ZADANIA DO WYKONANIA:
**A)** Jak brzmi po angielsku zdanie z fragmentu tekstu: „Nie przepadam za takim treningiem, ale lepsze to niż jego brak.”?
**B)** Ile czasu, według fragmentu tekstu, zajął w piątek powrót z siłowni?
**C)** Przytocz bez zmian fragment tekstu, począwszy od słów „Mimo bólu w” aż po słowa „niż jego brak.”.

Kolejny weekend minął mi praktycznie
w pociągu. Wróciłem na Opolszczyznę odwiedzić rodzinę i przy
okazji załatwić kilka spraw. Dlatego w piątek zrobiłem ostry
trening. Miałem znów zmienioną kolejność, więc wypadło na
nogi. Dawno tak się nie czułem wracając z siłowni po ćwiczeniu
tej partii ciała. Chyba za bardzo traktowałem je po macoszemu. Tym
razem skupiłem się na każdym aspekcie treningu, począwszy od
rozgrzewki a na rozluźnieniu skończywszy. I tak jak droga na czy z
siłowni zajmuje mi normalnie dziesięć minut tak w piątek wracałem
prawie dwadzieścia. Wczoraj, wręcz nie moglem chodzić. Ale to
dobrze, kolejna nauka na przyszłość.
Mimo bólu w nogach zrobiłem wczoraj trening z użyciem ciężaru własnego ciała, podobnie dzisiaj. Nie przepadam za takim treningiem, ale lepsze to niż jego brak.
Ostatnio zakupiłem sobie książkę
Leszka Michalskiego żeby podszkolić się z teorii i poprawić
jakość swoich treningów. Póki co jestem w połowie i szczerze nie
żałuję tych paru złotych wydanych na książkę. Fajnie się ją
czyta, dużo rzeczy jest w niej wytłumaczonych. Już wyłapałem
kilka ciekawych porad dotyczących treningu i diety.

WIERSZE DANYCH:
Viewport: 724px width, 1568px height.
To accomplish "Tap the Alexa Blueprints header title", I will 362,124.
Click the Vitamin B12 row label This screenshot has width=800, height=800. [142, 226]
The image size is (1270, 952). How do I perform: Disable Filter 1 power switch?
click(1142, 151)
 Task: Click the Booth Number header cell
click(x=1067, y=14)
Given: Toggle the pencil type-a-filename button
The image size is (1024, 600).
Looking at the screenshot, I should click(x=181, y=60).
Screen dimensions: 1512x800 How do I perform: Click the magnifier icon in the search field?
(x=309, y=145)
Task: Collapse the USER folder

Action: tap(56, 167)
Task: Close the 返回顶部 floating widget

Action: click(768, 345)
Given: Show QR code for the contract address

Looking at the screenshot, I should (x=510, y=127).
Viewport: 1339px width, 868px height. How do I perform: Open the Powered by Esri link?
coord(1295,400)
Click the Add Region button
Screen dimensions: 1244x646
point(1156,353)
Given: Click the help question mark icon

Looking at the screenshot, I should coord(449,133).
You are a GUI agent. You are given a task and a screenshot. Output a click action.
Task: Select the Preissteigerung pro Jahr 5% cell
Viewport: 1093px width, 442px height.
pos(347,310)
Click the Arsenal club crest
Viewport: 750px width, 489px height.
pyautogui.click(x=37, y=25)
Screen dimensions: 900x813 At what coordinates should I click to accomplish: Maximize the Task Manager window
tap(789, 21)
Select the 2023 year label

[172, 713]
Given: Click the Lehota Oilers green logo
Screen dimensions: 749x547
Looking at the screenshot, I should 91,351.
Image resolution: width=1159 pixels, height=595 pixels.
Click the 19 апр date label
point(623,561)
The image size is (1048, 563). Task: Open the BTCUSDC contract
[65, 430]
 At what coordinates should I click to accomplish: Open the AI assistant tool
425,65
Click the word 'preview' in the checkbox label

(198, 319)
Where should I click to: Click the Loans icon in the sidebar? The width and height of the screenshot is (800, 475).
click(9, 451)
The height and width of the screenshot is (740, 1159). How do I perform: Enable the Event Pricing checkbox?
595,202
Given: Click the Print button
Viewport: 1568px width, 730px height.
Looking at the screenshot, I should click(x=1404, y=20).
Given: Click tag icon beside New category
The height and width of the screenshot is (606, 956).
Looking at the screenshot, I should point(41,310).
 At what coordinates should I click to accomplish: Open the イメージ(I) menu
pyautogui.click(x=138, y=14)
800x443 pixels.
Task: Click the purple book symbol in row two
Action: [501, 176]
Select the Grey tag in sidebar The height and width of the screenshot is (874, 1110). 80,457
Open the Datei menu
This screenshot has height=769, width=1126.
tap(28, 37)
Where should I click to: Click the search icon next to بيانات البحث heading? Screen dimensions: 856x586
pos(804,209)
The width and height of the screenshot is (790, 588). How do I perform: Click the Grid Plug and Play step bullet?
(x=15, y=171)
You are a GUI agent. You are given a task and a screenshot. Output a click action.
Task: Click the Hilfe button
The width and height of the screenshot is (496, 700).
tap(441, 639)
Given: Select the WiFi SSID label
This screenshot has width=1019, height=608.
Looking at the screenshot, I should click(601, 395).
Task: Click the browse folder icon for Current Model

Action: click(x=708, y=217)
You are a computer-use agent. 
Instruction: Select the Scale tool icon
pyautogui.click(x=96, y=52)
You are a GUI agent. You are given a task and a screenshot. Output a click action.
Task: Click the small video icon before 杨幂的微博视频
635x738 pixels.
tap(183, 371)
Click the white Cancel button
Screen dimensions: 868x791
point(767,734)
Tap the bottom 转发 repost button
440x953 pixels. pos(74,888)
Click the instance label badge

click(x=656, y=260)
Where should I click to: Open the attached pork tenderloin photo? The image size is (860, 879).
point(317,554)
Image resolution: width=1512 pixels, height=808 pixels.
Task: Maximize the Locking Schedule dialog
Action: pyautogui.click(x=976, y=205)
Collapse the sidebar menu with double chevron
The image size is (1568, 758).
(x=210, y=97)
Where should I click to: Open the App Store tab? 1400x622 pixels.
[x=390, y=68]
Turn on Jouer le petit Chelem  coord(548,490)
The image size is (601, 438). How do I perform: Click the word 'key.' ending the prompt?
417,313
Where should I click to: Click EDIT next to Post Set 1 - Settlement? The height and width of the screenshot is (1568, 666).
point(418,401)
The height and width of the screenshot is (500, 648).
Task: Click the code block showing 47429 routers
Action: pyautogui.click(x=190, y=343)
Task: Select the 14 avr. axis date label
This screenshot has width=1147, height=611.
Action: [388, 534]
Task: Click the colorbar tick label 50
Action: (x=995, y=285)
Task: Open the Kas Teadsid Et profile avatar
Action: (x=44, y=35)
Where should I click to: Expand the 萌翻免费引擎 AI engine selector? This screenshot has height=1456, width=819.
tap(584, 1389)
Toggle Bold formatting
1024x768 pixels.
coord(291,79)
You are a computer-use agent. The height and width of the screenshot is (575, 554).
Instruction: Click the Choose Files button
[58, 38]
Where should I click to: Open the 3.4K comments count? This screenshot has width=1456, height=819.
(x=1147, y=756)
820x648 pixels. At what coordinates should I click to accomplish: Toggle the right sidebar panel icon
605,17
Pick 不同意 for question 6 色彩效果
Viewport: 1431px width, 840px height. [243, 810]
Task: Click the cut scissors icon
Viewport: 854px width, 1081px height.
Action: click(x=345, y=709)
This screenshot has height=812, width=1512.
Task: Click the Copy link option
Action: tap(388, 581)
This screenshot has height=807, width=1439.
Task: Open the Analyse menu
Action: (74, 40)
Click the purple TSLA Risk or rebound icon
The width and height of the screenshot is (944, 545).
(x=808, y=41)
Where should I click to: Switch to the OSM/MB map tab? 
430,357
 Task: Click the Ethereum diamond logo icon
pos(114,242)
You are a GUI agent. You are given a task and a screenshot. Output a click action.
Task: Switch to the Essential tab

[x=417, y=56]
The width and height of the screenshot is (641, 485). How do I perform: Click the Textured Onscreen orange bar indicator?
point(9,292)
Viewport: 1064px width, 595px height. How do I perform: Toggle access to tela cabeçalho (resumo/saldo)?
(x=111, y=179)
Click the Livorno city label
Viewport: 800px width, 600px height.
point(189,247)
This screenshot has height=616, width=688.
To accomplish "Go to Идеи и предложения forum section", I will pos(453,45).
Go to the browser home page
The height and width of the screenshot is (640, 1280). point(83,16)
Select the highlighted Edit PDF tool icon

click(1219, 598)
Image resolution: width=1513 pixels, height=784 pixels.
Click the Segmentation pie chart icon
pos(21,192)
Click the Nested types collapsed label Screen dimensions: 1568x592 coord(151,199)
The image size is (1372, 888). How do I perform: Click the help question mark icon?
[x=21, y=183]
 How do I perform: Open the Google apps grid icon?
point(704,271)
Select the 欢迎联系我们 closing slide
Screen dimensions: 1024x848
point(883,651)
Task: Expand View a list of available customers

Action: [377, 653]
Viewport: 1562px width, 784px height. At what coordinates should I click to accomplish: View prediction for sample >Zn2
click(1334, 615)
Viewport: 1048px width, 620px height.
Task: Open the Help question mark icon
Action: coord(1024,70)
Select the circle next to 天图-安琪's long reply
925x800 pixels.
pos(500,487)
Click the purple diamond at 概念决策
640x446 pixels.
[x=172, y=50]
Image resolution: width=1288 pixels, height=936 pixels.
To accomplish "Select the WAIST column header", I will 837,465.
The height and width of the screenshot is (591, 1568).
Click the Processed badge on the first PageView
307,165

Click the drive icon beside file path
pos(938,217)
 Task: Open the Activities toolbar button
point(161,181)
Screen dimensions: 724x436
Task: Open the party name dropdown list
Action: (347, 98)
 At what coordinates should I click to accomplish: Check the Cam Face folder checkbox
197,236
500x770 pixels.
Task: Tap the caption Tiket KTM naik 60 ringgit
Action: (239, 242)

WYNIKI KOŃCOWE:
**A)** I'm not a big fan of that kind of training, but it's better than none at all.

**B)** Prawie dwadzieścia minut.

**C)**
Mimo bólu w nogach zrobiłem wczoraj trening z użyciem ciężaru własnego ciała, podobnie dzisiaj. Nie przepadam za takim treningiem, ale lepsze to niż jego brak.